Jangan Sampai Kejebak, Ini 5 Hal Penting Sebelum Klik Link
Sumber:pixabay.com
1. Apakah Anda percaya dengan orang yang menaruh/mengirim link?
Tidak ada kata percaya dengan orang lain secara umum. Bahkan teman Anda di Facebook dapat terinfeksi malware dan menyebarkan link berbahaya ke temannya yang lain. Anda harus menaruh rasa curiga untuk setiap link dari siapa saja terutama dari pengirim yang tidak dikenal. Pastikan membuka link dari orang yang dikenal dan diyakini aman terlebih dahulu. Tingkatkan kecurigaan jika menemukan link di dalam email dengan pengirim tidak dikenal dan alamat website pun tidak familiar serta waspada nama website berbahaya yang dibuat mirip dengan website asli.

2. Apakah Anda percaya dengan layanan website?
Layanan website media sosial seperti Facebook dan Twitter terkenal dengan dipenuhi status penuh spam. Status dengan gambar menggoda dan alamat website terlihat familiar namun ternyata hanya jebakan. Umumnya, Anda diminta login untuk dapat melihat konten menarik tersebut namun ternyata data akun Anda yang dicuri.

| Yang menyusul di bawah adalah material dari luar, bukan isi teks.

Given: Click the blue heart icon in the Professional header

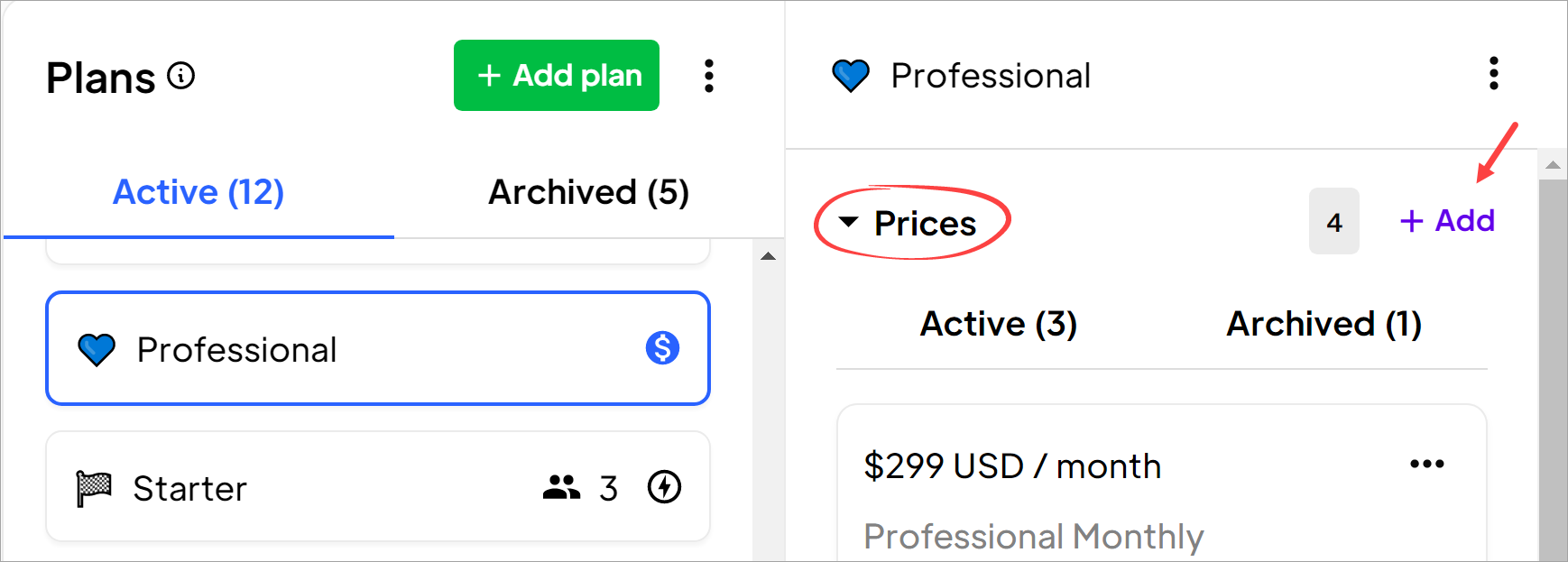Looking at the screenshot, I should click(851, 76).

3. Apakah Anda percaya alamat website tujuan?
Untuk memastikan apakah alamat website yang dituju dari suatu link, Anda cukup menaruh cursor di atas link dan melihat alamat tujuan di bagian bawah browser. Namun, hanya lakukan ini di media sosial terkenal karena website asing dapat merekayasa alamat website tujuan secara visual menggunakan kode tertentu di dalam halaman website.

4. Apakah link terkait dengan kejadian yang sedang heboh?

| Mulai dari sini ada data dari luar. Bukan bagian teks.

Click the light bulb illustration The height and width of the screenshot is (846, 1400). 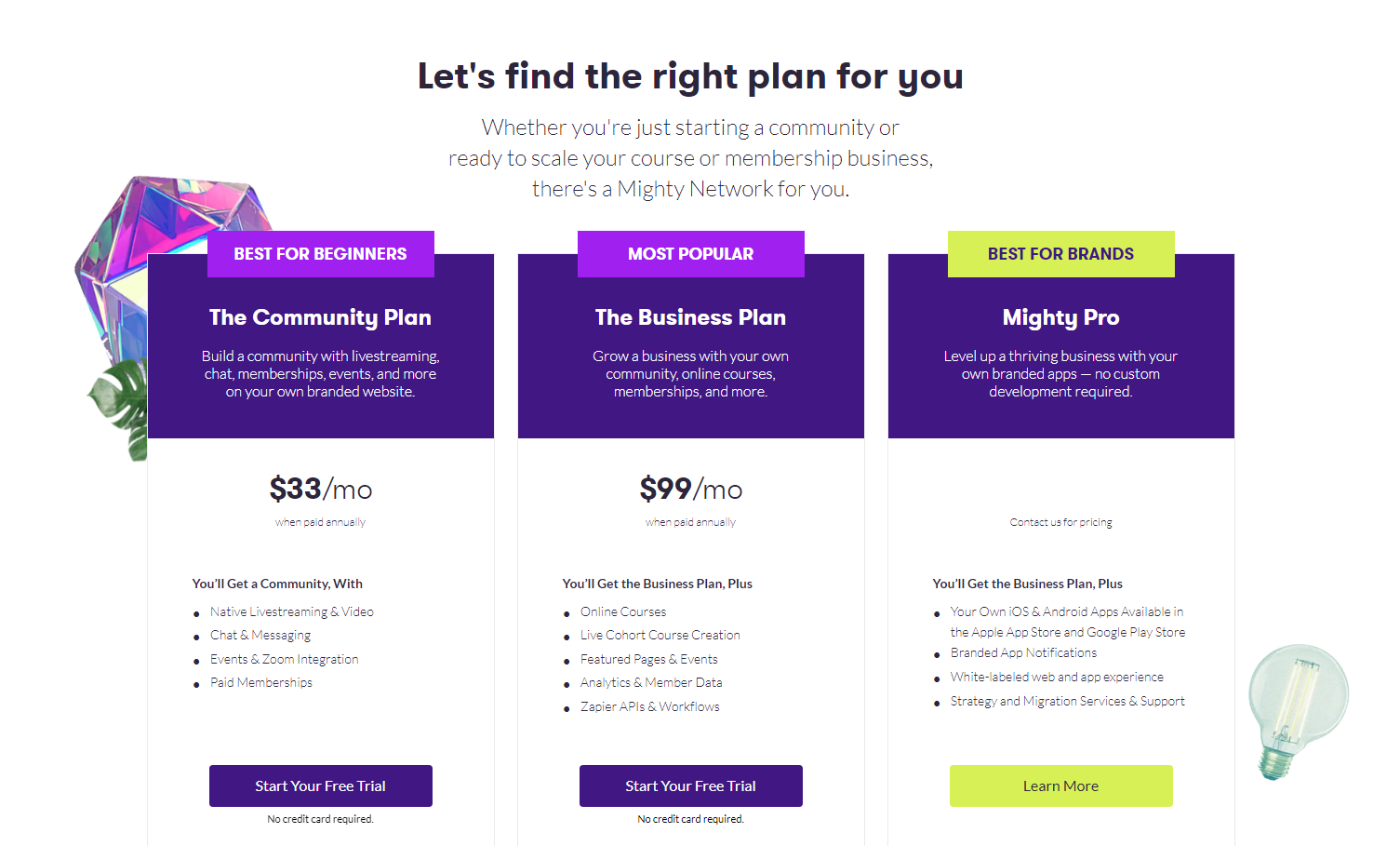pyautogui.click(x=1297, y=709)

Penjahat cyber biasanya menggunakan kejadian heboh yang baru saja terjadi untuk menarik minat pengguna Internet. Jika Anda menemukan link viral ini, ingat kembali tiga pertanyaan sebelumnya.

5. Apakah link disingkat?
Anda mungkin sering mendapatkan link diawali bit.ly, goo.gl atau yang lainnya. Alamat website asli yang disingkat dengan link pendek ini dapat menyamarkan alamat website tujuan. Anda dapat mencari tahu terlebih dahulu alamat website tujuan melalui layanan http://longurl.org/ dan http://checkshorturl.com/ terlebih dahulu.

Meskipun tidak semua link berbahaya, namun jangan habiskan waktu Anda untuk membuka website yang tidak Anda harapkan. Banyak link dengan embel-embel judul  heboh namun setelah dilihat ternyata isinya tidak sesuai.